I can claim no credit for the idea put forward in this posting. It was a pespective highlighted to me by a man who knows a great deal about politics and economics in the UK and the world and it seemed to be so true that I had to mention it here, in the hope that I can help spread the idea a little further. As you will see, it also fits in with some of the discussion I have been having on this site around the Crusades. What this man did was liken paying for carbon offsetting with papal indulgences of the Middle Ages.
First the background of these two elements. Carbon offsetting has been in the newspapers and television reports a great deal and involves people and companies analysing how much carbon dioxide (and note it is the gas carbon dioxide it just gets reduced to this in popular usage and people do not actually mean carbon which is usually a solid element at room temperature and is most obvious in things like coal, but is also the basis of diamonds and is a component of life on Earth, which is why chemistry featuring carbon is called 'organic chemistry') they produce and then paying a company like Carbon Neutral Company or Climate Care to carry out activities which globally reduce carbon dioxide emissions and so hopefully reduce global warming. It is reckoned that every individual would have to spend £75 (€107; US$149 - the pound has dropped against both currencies this week) per year to reverse the amount of carbon dioxide they produce through using electrical items, travelling by car, aeroplane, ship and so on.

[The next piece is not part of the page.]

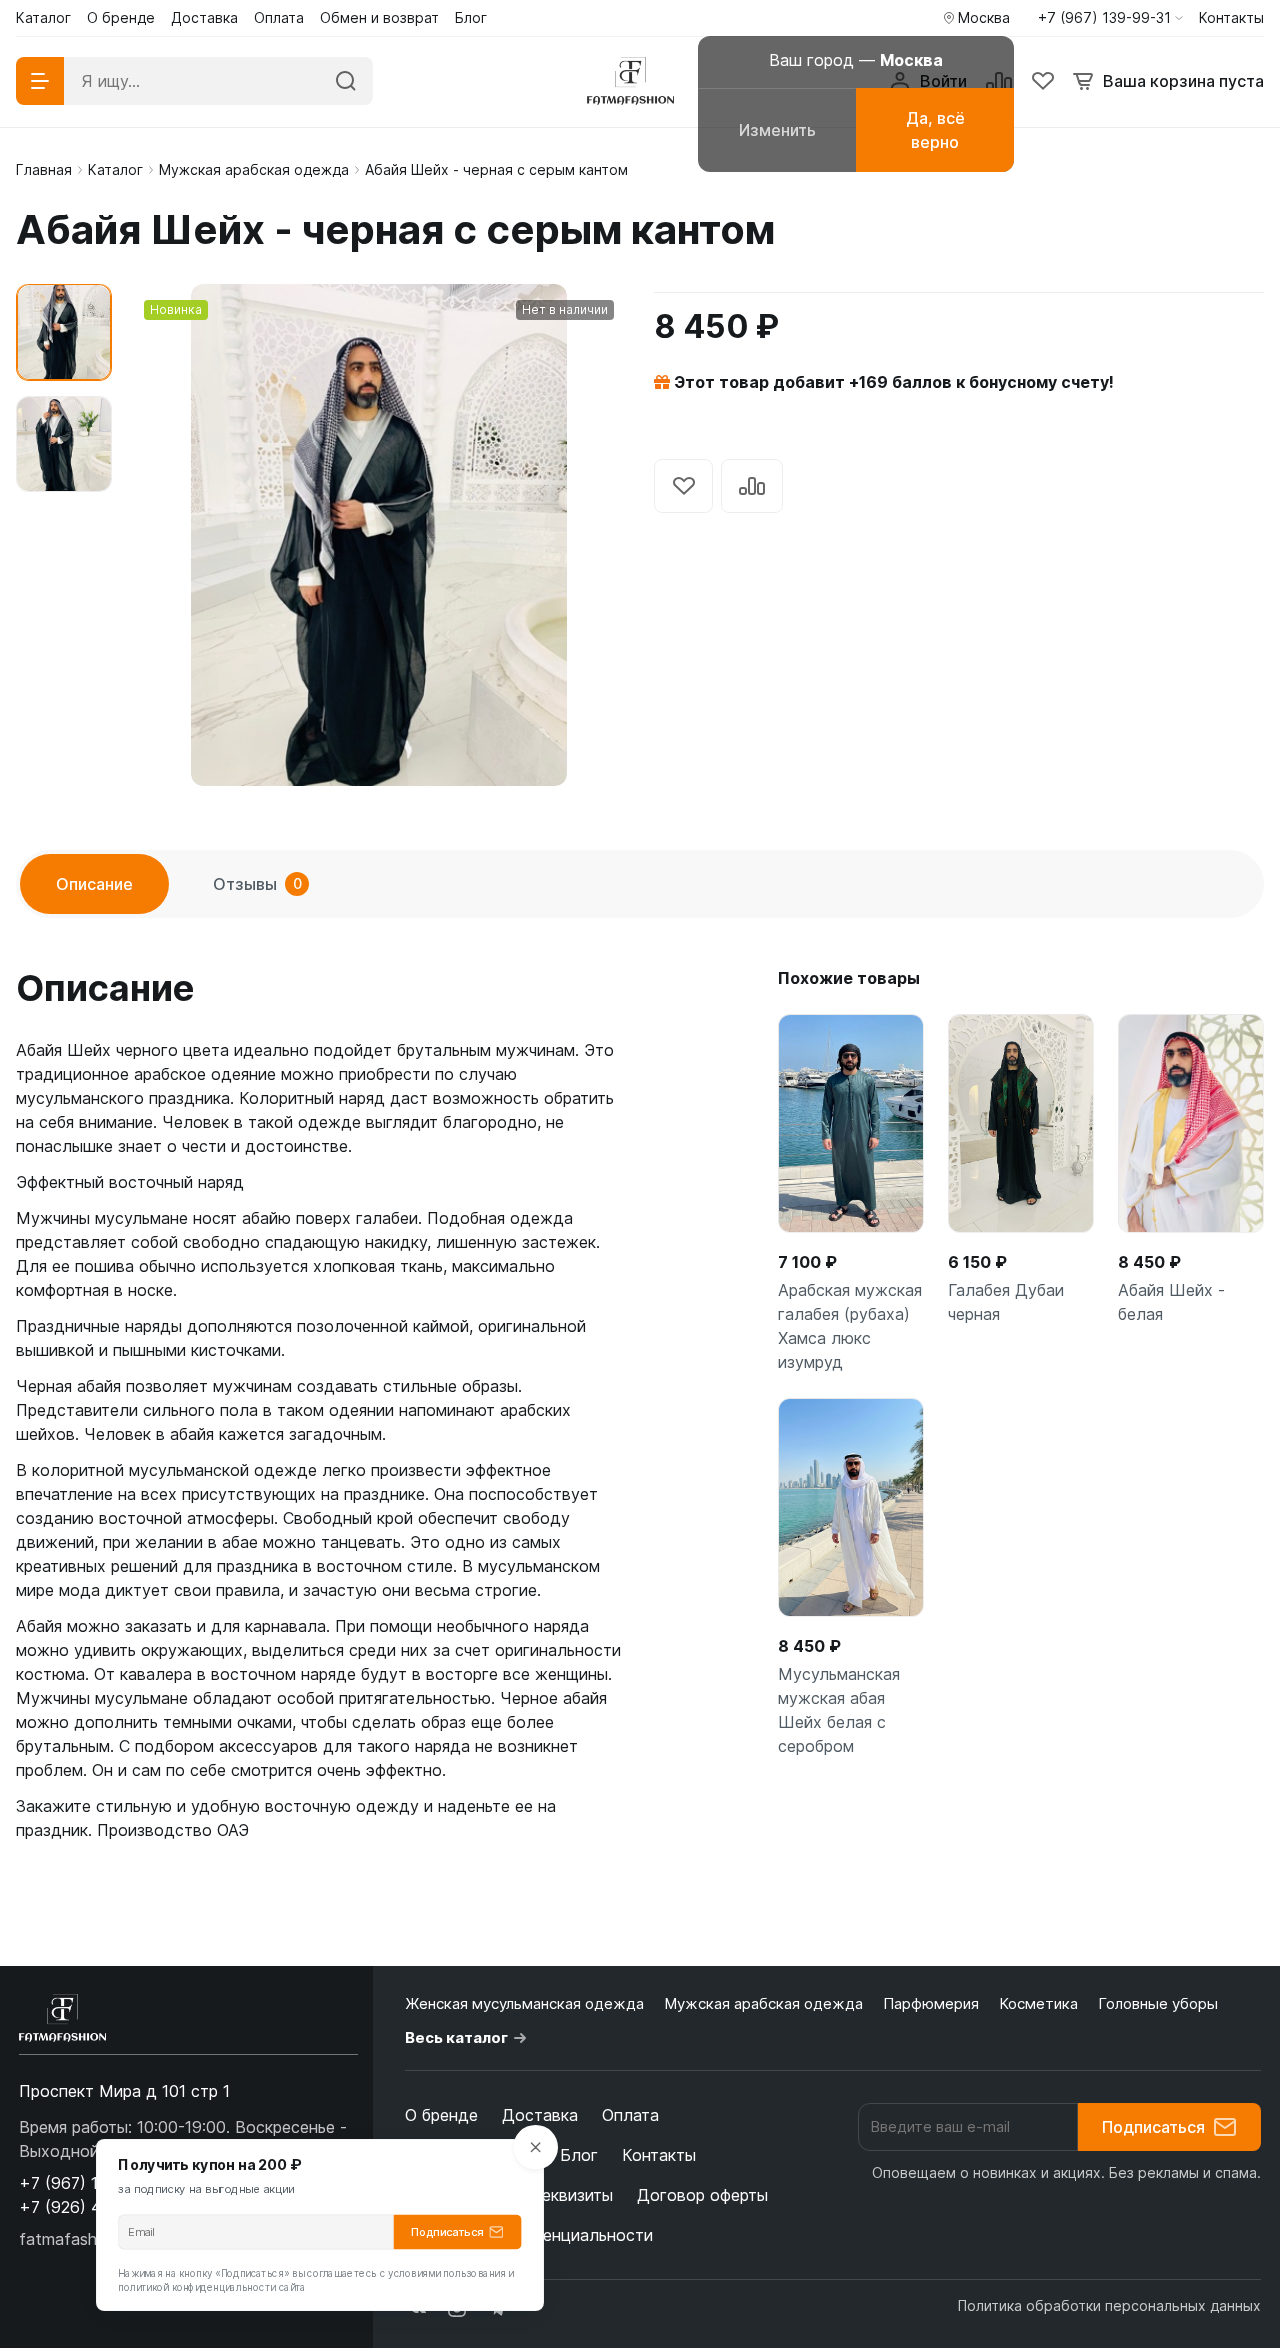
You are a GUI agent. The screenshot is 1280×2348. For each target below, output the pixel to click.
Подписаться (1153, 2127)
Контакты (659, 2155)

The second element are Papal Indulgences. These were introduced in the 11th century by the Catholic Church at the time that the Crusading movement was becoming established. Before the introduction of indulgences the way to get to Heaven was to be baptised, confess your sins, believe in God and Jesus Christ in line with the doctrines of the Church and live a life in which you carried out good works. The concept of Purgatory gained ground between the 4th-6th centuries. It was a kind of intermediary place where people went who were not so evil that they would be sent straight to Hell, but not so good that they went straight to Heaven, i.e. the bulk of the population. Their soul might spend thousands of years after their death being purified of the sins they had committed on Earth before eventually they got into Heaven. Now, if they got their descendants or hired someone like a chuch or monastery to say prayers for them after their death then it shortened the time they had to spend in Purgatory. Increasingly from the 11th century onwards, however, you could also buy an indulgence from a church representative (such as the Pardoner in Geoffrey Chaucer's 'Canterbury Tales') which eliminated a certain amount of sin from your life, say five years' worth, so that when you came to Purgatory you would not have to spend so long there. Very expensive indulgences could wipe away all the sin in your life as could going on a Crusade (well by the time of the late Crusades by which time it was getting harder to raise volunteers and the rewards had to be greater, a kind of 'indulgence inflation' happened).

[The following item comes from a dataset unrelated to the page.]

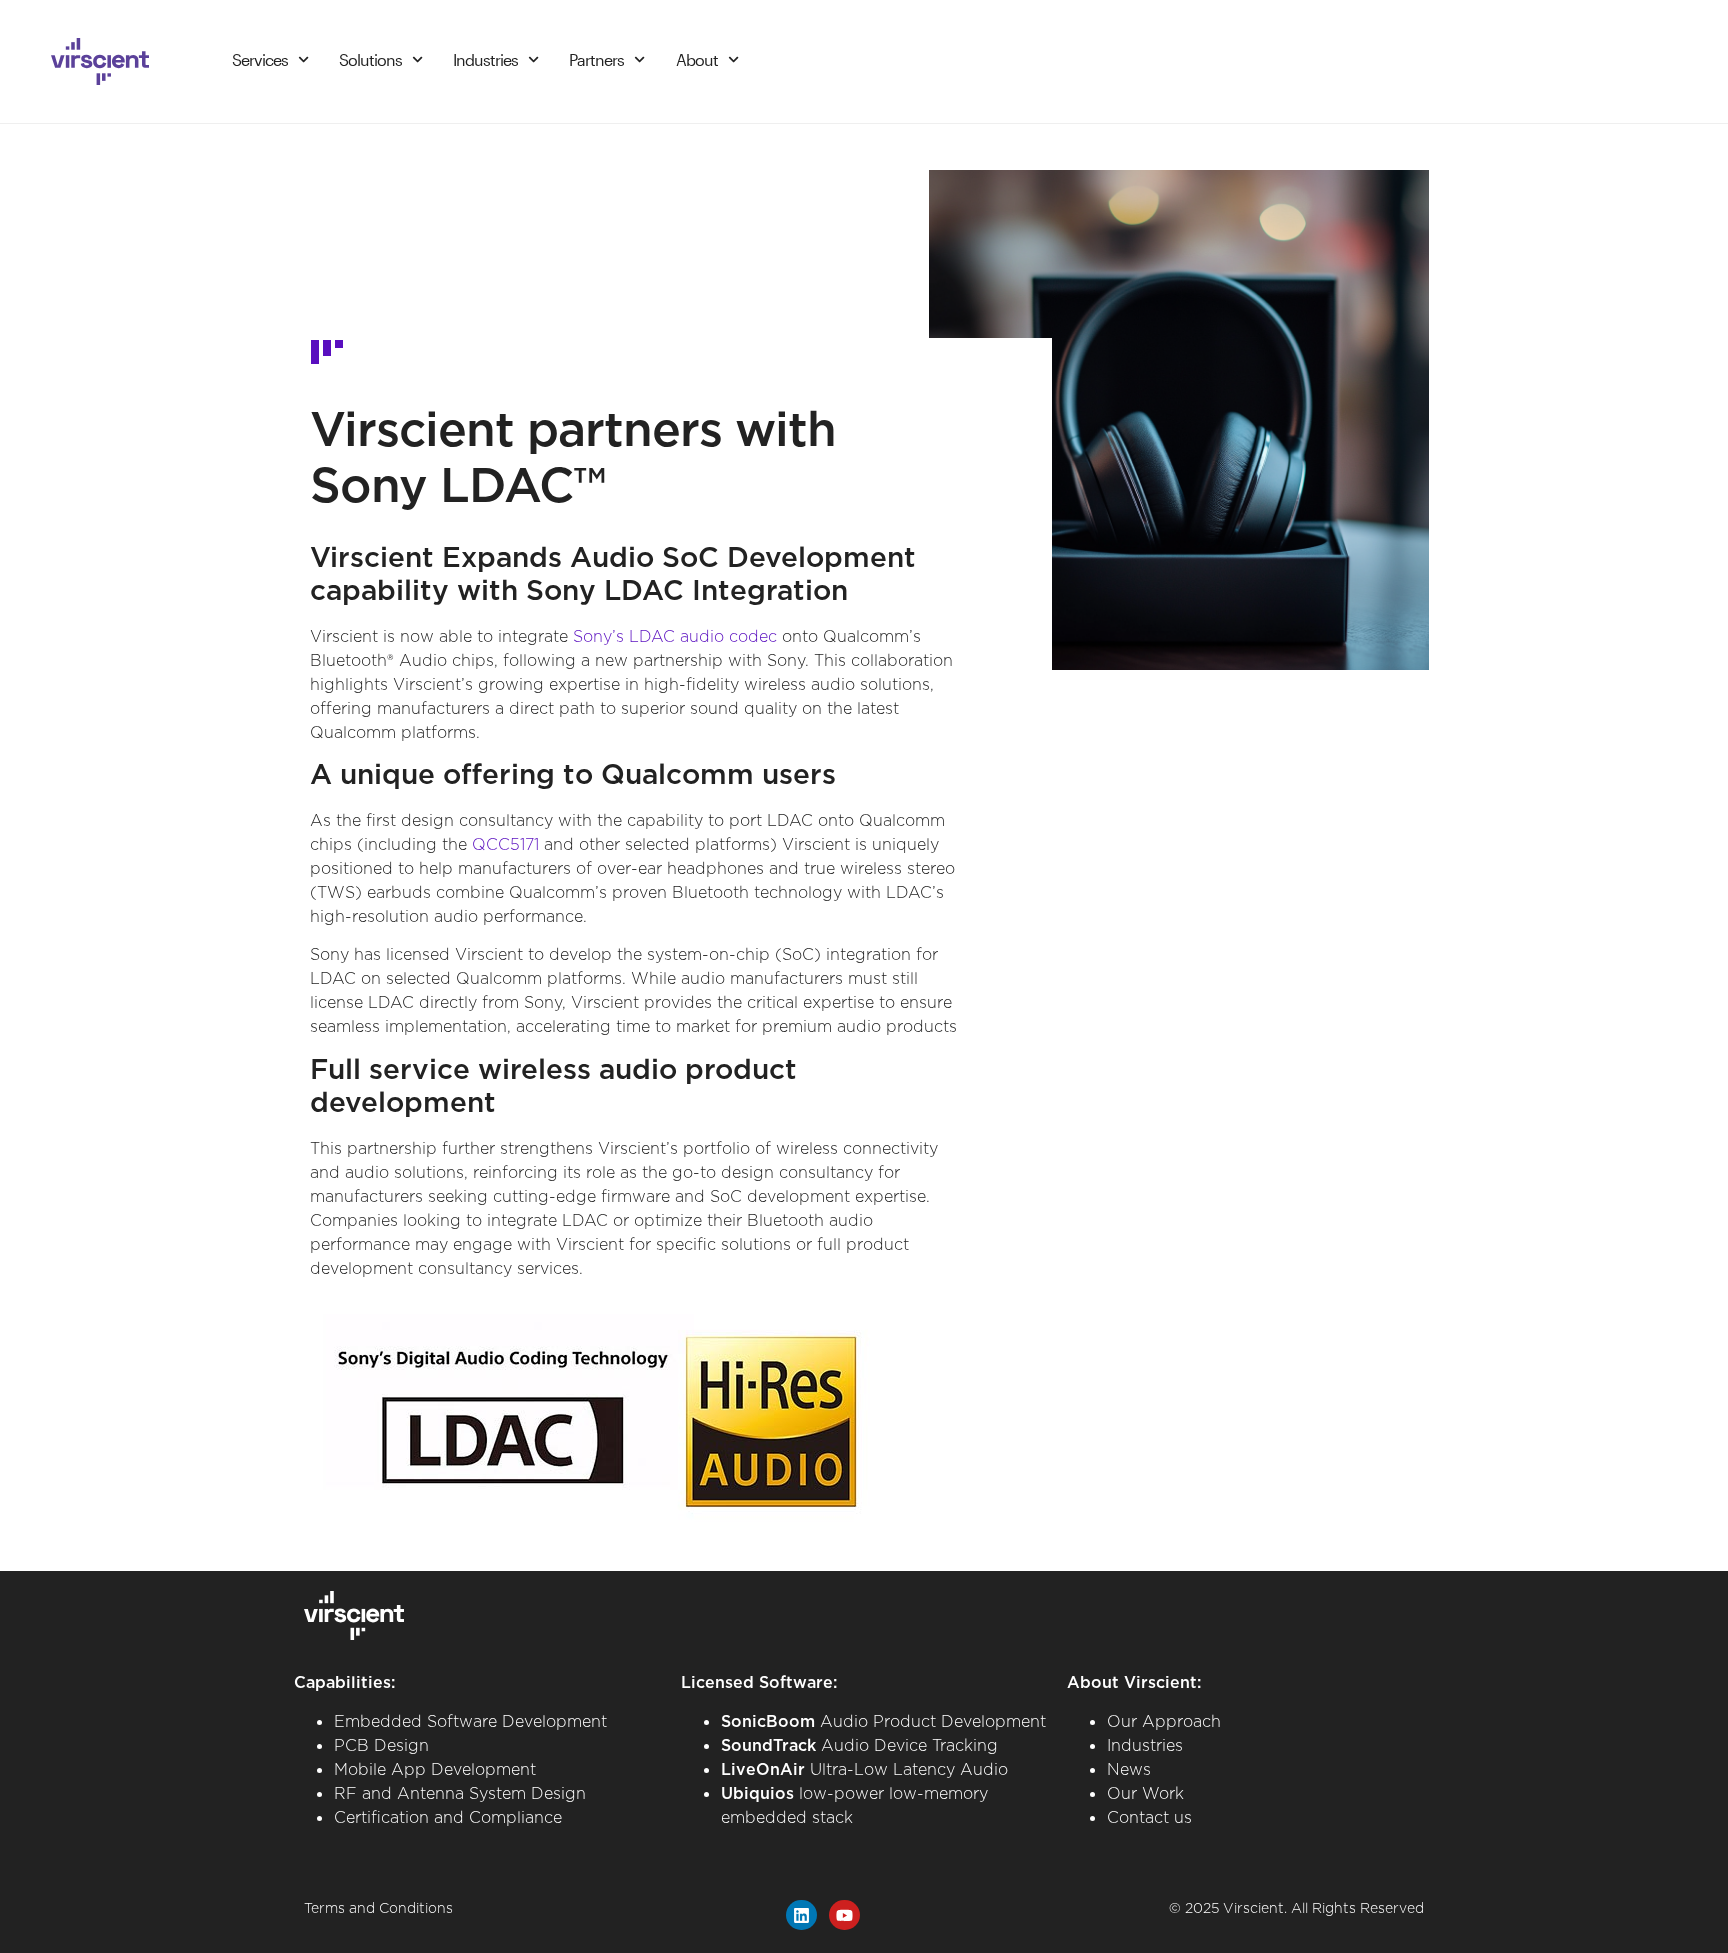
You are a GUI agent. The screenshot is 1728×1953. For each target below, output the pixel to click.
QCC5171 (505, 844)
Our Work (1145, 1793)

Indulgences brought in a good deal of money for the Catholic Church, but were attacked by reformers, not only because people like the pardoners became rich off the back of this business but on theological grounds as well. Given that Jesus said that it was very hard for a rich man to get into Heaven, how had it now become the case that the wealthy could pay to have all their sins expunged when a poor person had to put up with going through Purgatory? Things came to a head in 1517 when Pope Leo X had a large marketing campaign of indulgences to raise funds to rebuild St. Peter's Basilica. Protest against this was one of the key elements of the attacks by the monk Martin Luther on corruption in the Catholic Church and indulgences were the focus of the 28th of his 95 Theses. Luther thought that only God could grant redemption, not anyone on Earth, even the Pope and certainly not for financail return. Luther's actions were the start of the so-called Reformation which led to the formation of the Protestant Churches in the following decades.
One of the concerns about indulgences were that effectively as long as you had the cash you could be as sinful as you liked and then pay for those sins to be wiped clean. It did not matter to you that your actions in being sinful, for example murdering someone or committing adultery or being a glutton, actually hurt other people. This is the parallel my friend was making to carbon offsetting. The people who are most likely to pay to have their 'carbon footprint' offset are actually those people, like celebrities with their big cars and private aeroplanes, who are contributing the most the amount of carbon dioxide being pumped into the air. So they buy some offsetting and do not actually have to worry about their behaviour and feel they have a clear conscience. Of course it is the whole world who has to put up with the consequences of their actions and they do not repay those who they indirectly harm, such as people on islands losing their water table and their land because of rising sea levels.
Maybe we will see a 'carbon' Martin Luther nailing his protests to the door of some carbon offsetting company and arguing instead that we all need to reform our behaviour rather than some of us feeling we can opt out of any modification of how we behave simply because we can pay someone else to take the burden.